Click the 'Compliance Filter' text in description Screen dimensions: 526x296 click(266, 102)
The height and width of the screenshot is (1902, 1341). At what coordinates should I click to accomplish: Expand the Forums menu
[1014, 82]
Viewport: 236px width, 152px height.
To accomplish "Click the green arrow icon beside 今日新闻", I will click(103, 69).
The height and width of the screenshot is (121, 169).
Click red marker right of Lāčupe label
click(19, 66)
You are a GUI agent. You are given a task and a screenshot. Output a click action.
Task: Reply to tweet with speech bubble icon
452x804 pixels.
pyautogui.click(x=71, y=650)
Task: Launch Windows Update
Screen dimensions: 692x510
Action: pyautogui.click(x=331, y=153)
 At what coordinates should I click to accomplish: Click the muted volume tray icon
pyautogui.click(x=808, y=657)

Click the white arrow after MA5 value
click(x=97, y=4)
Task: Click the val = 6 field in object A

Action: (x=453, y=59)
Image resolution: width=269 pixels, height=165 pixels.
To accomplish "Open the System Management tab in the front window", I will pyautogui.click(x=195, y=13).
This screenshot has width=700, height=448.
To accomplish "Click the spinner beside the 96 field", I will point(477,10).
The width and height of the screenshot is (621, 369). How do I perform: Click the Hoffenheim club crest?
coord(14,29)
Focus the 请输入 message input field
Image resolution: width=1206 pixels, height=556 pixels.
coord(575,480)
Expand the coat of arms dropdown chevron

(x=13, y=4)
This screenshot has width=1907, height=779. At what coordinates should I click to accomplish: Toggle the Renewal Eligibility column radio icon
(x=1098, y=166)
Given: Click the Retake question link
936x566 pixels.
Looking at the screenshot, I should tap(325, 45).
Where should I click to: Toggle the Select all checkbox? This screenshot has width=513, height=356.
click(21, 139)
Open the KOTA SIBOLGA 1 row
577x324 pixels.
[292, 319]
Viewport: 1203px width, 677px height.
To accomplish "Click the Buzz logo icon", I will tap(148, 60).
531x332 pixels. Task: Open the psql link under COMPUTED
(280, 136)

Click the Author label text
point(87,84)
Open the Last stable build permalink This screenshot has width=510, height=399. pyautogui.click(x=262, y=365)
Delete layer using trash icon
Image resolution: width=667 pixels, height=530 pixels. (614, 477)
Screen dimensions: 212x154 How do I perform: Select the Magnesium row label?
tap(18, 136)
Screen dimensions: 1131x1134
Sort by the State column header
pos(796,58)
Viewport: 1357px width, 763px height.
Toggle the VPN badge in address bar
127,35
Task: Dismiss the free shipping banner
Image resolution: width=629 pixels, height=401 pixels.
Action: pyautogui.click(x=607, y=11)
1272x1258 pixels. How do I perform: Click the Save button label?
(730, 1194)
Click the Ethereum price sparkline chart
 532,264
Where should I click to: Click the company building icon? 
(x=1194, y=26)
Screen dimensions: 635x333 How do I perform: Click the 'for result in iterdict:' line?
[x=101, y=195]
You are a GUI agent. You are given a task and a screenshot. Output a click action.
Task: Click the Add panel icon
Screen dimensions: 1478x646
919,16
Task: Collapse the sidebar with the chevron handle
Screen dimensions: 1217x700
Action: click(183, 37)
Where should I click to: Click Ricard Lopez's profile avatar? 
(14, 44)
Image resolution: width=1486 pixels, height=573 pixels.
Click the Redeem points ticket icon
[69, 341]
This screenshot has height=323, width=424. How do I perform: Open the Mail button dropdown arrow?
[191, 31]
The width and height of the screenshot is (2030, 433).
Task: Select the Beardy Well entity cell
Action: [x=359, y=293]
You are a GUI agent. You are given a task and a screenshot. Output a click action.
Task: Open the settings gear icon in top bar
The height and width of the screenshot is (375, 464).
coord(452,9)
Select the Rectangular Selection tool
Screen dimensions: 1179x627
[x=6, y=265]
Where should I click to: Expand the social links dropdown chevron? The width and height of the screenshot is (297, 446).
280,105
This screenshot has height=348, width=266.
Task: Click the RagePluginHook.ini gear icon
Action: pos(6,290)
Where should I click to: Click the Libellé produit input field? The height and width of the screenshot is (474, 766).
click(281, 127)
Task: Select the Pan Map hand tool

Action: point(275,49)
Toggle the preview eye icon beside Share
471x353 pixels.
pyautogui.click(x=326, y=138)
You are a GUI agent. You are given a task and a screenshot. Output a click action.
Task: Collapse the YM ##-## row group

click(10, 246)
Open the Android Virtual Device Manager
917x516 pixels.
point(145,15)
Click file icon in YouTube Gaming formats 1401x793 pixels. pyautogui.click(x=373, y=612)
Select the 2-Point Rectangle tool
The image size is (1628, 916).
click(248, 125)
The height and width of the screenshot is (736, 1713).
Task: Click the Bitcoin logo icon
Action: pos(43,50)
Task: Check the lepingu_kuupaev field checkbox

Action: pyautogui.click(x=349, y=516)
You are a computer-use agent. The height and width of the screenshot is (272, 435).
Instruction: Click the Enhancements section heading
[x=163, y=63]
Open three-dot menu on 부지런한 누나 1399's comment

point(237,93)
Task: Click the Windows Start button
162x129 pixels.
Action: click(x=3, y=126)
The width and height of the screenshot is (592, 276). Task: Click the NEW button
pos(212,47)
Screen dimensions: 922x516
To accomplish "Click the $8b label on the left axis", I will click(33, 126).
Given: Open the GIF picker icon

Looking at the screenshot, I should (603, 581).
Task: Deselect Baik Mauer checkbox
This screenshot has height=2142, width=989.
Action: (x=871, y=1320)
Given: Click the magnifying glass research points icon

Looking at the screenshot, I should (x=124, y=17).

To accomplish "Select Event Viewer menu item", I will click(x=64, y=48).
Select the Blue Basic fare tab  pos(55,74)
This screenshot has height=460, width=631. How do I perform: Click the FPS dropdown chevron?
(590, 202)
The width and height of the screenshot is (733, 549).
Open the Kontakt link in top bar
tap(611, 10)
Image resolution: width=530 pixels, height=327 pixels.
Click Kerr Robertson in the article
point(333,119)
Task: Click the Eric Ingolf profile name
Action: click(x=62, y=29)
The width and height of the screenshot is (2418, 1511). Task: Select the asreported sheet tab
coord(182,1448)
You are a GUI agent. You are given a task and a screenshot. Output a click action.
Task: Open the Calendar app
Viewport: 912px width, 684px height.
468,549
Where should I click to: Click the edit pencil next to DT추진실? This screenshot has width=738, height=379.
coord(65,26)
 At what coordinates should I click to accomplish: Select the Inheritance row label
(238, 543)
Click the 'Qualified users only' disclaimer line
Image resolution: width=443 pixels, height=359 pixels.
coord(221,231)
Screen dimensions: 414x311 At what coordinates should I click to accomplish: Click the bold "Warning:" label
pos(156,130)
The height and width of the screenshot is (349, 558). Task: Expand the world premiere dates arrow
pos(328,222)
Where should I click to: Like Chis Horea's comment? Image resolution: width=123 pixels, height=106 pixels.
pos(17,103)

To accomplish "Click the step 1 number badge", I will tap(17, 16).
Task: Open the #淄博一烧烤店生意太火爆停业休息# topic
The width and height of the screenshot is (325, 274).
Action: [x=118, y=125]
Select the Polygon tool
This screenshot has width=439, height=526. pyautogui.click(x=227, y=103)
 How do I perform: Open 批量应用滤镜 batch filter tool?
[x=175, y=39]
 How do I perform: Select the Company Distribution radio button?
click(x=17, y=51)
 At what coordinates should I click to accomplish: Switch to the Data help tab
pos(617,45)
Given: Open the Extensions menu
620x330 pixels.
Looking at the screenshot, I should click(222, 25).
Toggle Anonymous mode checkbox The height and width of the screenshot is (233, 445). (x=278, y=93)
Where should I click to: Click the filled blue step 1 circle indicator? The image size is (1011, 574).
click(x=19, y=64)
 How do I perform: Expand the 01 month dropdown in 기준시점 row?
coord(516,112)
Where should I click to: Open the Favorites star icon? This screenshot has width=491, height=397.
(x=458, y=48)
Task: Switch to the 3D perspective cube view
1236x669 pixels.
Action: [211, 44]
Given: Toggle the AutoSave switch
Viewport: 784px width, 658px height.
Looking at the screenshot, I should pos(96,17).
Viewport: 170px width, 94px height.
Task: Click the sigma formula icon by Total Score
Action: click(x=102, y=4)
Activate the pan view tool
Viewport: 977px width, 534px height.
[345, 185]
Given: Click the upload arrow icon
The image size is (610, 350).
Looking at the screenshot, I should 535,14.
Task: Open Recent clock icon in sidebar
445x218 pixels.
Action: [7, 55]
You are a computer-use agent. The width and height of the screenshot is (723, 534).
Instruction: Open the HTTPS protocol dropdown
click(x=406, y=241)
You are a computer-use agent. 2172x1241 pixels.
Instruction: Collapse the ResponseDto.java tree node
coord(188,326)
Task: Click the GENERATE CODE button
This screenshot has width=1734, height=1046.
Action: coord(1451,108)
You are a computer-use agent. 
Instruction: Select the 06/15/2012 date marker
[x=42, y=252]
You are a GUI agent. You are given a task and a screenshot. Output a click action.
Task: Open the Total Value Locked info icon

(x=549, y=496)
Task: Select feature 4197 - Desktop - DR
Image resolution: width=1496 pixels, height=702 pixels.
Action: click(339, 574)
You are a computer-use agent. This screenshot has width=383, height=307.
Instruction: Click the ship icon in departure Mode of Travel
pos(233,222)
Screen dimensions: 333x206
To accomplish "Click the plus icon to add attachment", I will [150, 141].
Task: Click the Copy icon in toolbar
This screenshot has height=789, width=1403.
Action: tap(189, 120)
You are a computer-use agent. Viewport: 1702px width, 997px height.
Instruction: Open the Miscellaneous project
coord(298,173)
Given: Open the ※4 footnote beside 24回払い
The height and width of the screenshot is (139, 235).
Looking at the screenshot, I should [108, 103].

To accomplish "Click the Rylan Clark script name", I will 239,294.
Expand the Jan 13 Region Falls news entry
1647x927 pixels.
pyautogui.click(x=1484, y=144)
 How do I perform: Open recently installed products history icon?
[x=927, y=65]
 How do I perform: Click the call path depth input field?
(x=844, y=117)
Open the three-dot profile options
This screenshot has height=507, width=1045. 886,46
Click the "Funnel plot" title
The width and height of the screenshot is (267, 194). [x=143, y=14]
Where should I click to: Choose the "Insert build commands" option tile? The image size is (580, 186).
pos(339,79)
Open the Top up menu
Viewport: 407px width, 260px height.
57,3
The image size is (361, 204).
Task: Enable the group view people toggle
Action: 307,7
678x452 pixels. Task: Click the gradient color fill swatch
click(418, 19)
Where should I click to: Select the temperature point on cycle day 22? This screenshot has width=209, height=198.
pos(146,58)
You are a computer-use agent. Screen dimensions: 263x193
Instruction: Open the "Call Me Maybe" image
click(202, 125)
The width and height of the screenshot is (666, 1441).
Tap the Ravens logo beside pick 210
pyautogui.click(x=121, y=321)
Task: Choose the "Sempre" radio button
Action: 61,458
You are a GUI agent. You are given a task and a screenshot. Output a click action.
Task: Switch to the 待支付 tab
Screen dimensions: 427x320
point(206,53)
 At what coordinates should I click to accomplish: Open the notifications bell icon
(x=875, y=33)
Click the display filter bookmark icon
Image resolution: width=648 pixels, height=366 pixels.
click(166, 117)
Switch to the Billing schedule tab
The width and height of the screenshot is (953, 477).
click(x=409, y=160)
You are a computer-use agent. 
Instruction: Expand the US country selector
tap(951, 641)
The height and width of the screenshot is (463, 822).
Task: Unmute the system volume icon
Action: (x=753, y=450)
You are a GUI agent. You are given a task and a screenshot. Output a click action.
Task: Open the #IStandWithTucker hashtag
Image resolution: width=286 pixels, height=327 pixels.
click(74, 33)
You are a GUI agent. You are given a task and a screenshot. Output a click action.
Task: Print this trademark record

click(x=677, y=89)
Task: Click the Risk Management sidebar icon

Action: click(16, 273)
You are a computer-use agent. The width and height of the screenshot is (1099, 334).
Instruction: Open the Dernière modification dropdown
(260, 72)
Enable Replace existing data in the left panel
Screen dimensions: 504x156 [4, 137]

....................

Short task: Pull out every line of the records above that contains the word "field".

Answer to the task:
Task: Click the val = 6 field in object A
To accomplish "Click the spinner beside the 96 field", I will point(477,10).
Focus the 请输入 message input field
Where should I click to: Click the Libellé produit input field? The height and width of the screenshot is (474, 766).
Task: Check the lepingu_kuupaev field checkbox
 How do I perform: Click the call path depth input field?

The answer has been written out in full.